═══ Given records ═══
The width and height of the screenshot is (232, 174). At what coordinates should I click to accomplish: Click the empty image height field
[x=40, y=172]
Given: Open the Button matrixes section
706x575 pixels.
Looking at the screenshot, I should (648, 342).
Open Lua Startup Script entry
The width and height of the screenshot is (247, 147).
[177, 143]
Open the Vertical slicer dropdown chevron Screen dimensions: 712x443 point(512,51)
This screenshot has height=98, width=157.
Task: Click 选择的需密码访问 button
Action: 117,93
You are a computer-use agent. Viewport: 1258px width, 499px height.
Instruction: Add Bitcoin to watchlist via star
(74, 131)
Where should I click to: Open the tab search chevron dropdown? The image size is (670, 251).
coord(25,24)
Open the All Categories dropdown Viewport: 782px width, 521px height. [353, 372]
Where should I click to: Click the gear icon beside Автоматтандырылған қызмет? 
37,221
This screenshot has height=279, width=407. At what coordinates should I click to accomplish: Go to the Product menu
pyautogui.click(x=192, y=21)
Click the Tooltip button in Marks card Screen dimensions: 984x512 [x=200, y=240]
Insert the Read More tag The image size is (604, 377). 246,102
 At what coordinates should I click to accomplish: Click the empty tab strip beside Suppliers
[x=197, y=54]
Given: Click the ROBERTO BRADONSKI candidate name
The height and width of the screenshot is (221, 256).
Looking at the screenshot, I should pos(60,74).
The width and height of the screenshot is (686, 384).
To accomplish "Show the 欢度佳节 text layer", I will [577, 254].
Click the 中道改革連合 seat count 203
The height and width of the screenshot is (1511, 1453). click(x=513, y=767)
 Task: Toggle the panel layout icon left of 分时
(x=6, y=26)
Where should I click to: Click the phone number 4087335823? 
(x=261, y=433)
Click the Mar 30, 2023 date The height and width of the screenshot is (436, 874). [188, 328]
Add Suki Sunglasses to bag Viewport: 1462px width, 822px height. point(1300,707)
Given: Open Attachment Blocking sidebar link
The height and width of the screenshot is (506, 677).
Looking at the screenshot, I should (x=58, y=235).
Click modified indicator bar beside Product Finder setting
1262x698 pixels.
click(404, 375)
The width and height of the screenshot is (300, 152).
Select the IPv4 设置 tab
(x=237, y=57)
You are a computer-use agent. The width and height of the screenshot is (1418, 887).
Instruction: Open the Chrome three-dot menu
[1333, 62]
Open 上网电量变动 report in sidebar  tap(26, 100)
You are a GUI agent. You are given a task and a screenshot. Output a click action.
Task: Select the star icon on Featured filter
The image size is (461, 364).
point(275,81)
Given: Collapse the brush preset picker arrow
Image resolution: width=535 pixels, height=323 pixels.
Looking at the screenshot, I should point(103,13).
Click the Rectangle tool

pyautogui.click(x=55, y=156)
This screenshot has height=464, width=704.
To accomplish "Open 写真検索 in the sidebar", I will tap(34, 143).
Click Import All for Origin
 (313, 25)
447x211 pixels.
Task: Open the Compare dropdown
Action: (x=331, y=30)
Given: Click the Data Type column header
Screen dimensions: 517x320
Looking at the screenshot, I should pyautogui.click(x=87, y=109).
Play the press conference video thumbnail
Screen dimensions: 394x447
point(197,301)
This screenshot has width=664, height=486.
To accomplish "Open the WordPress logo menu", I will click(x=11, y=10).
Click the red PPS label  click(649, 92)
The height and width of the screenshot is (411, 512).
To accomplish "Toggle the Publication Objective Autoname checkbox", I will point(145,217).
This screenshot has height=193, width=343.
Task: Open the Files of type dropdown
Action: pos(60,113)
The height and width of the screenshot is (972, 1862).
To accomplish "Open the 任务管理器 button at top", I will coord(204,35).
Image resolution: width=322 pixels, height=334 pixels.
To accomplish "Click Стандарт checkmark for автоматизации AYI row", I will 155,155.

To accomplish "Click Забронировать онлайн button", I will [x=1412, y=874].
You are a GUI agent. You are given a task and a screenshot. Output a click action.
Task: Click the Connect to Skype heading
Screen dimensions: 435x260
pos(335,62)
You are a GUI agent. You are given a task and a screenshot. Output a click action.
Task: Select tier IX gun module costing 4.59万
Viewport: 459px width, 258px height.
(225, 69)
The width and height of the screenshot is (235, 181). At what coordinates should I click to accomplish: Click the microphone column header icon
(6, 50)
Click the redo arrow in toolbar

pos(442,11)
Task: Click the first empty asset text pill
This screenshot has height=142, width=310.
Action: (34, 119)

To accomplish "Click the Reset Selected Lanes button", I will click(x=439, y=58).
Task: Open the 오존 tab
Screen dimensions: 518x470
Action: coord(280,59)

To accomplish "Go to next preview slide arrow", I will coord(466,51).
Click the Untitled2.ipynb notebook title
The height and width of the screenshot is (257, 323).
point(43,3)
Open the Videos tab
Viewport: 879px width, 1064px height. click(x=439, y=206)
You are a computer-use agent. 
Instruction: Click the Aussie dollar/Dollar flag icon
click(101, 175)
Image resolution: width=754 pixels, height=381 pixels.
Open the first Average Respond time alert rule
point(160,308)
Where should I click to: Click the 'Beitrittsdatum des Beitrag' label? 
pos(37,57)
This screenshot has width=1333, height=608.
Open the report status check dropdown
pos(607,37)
═══
Where a line of the records contains the word "computer", copy that line.

Output for this task:
You are a computer-use agent. Viewport: 1258px width, 499px height.
You are a computer-use agent. The width and height of the screenshot is (1418, 887).
You are a computer-use agent. 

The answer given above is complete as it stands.